From the line with "This screenshot has" to the line with "Given: Click the send/paper plane icon", output every line below exactly, both ends included. Skip the pictures.

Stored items

◇ ◇ ◇ ◇ ◇ ◇ ◇

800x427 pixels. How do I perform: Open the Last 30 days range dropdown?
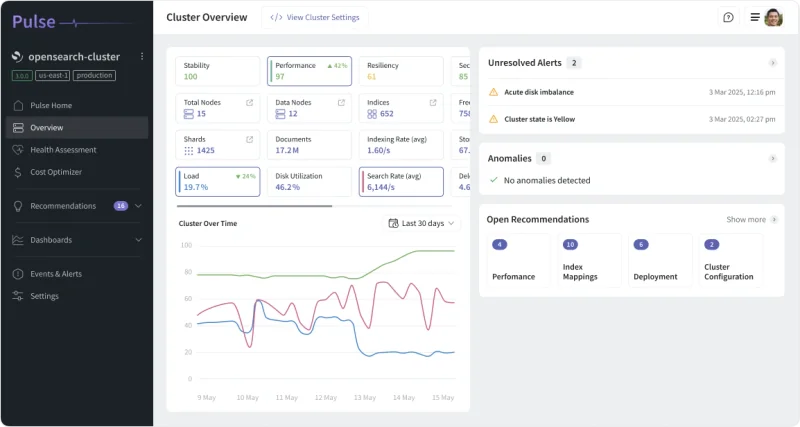point(421,223)
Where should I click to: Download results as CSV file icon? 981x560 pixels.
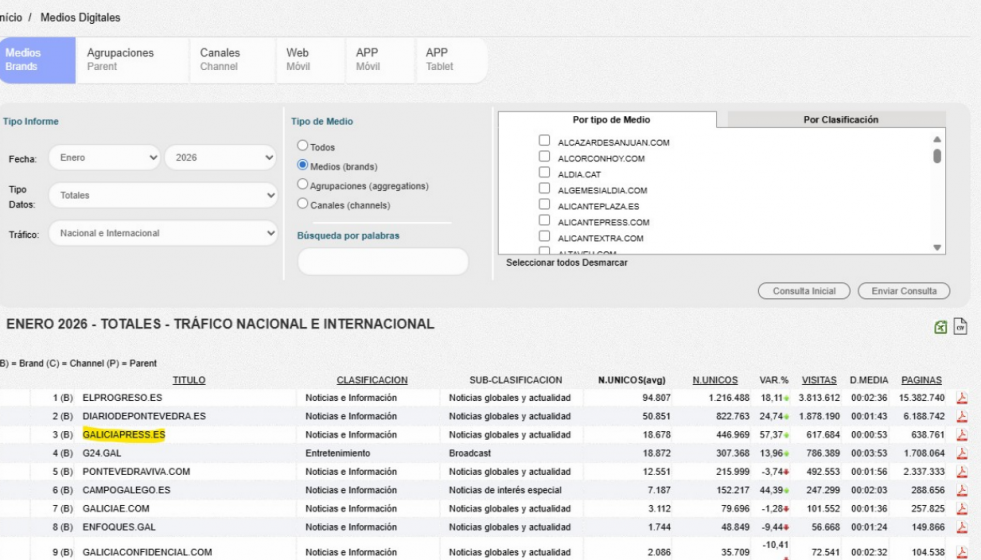click(961, 325)
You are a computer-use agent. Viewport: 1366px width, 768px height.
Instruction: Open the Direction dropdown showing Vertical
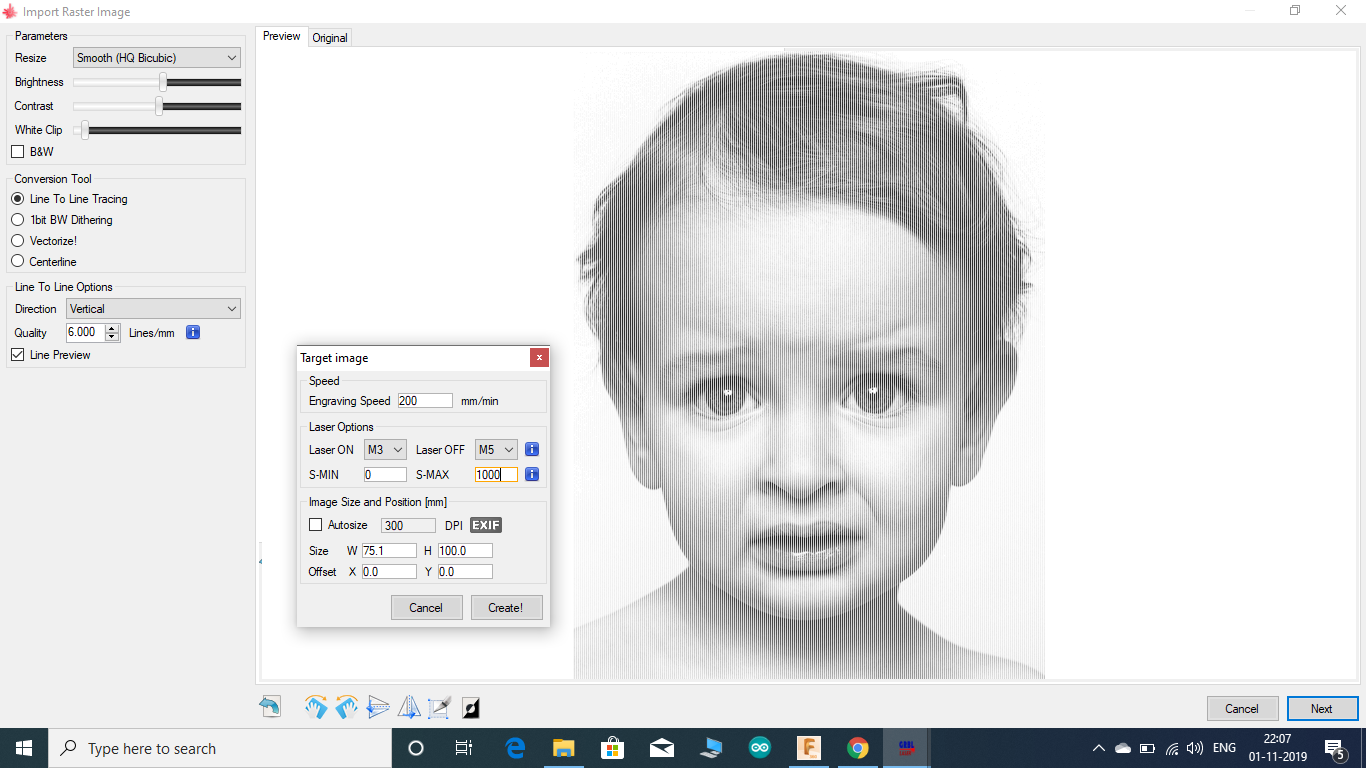153,308
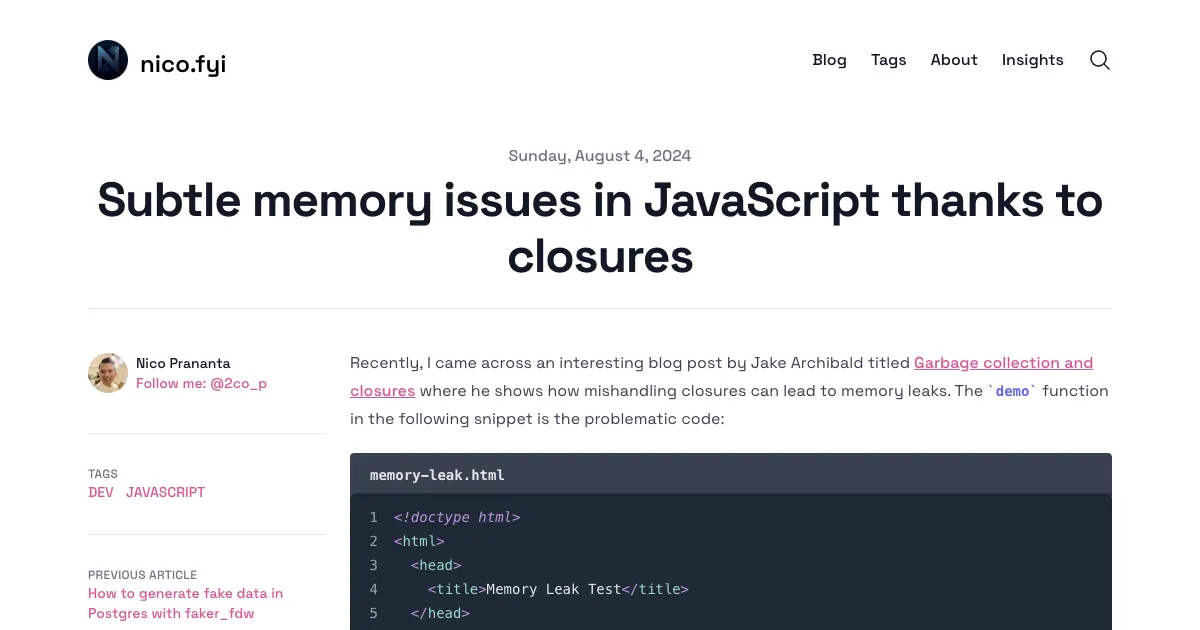
Task: Select the DEV tag
Action: [x=100, y=492]
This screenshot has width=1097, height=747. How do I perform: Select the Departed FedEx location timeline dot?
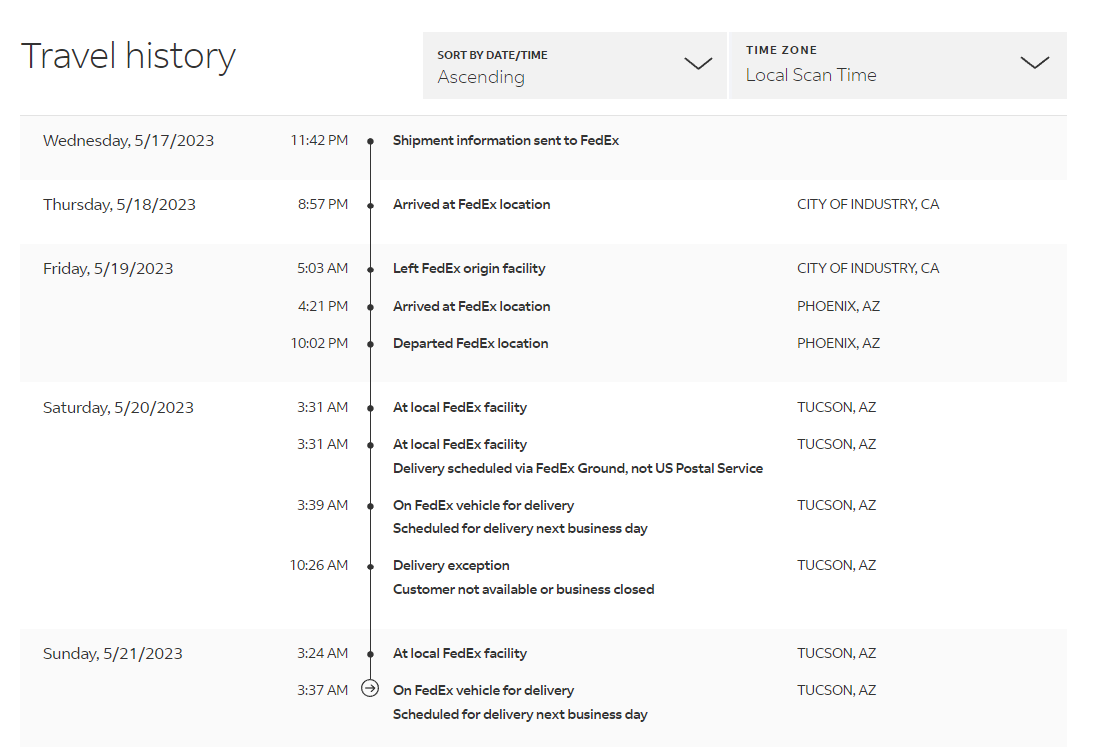coord(370,344)
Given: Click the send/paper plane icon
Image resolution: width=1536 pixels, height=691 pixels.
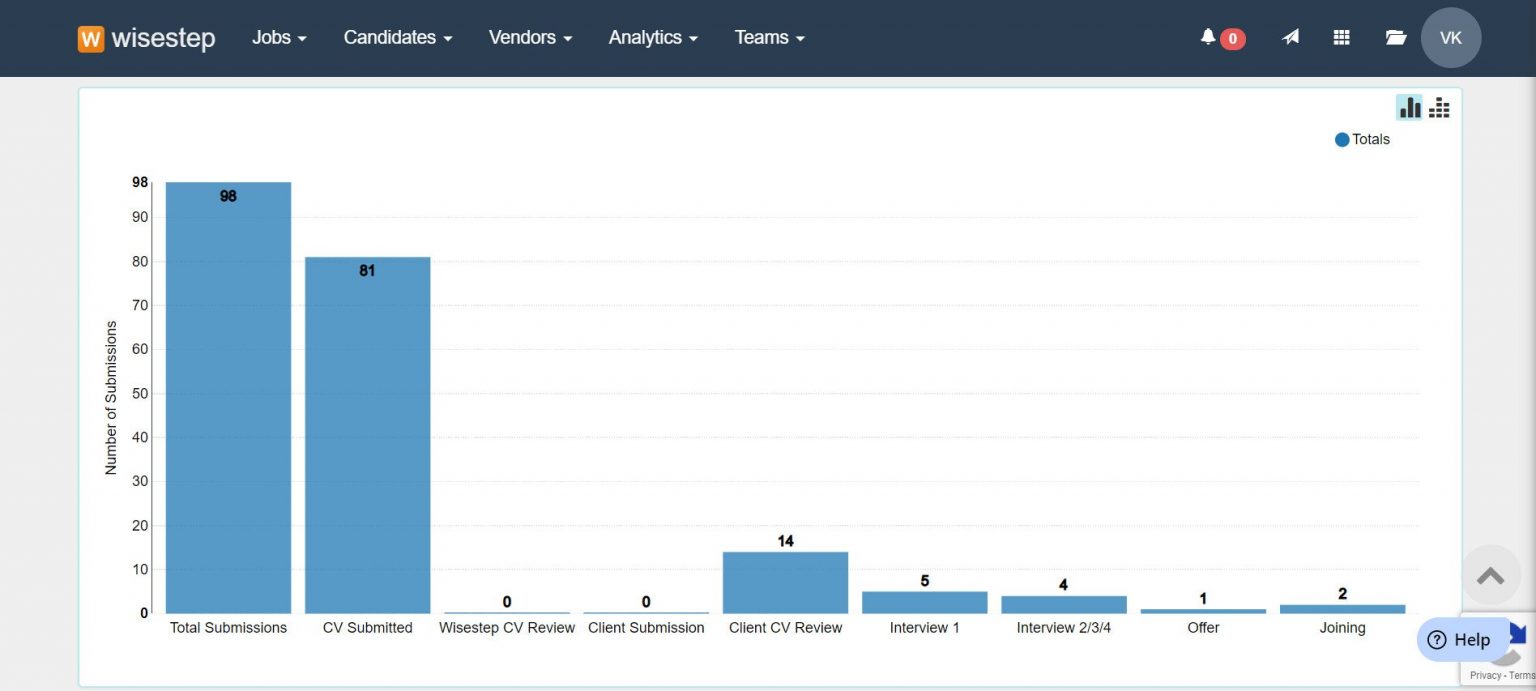Looking at the screenshot, I should (x=1290, y=36).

◇ ◇ ◇ ◇ ◇ ◇ ◇

** TASK ANSWER **
This screenshot has width=1097, height=747. How do I perform: Select the Departed FedEx location timeline dot?
coord(370,344)
Given: Click the send/paper plane icon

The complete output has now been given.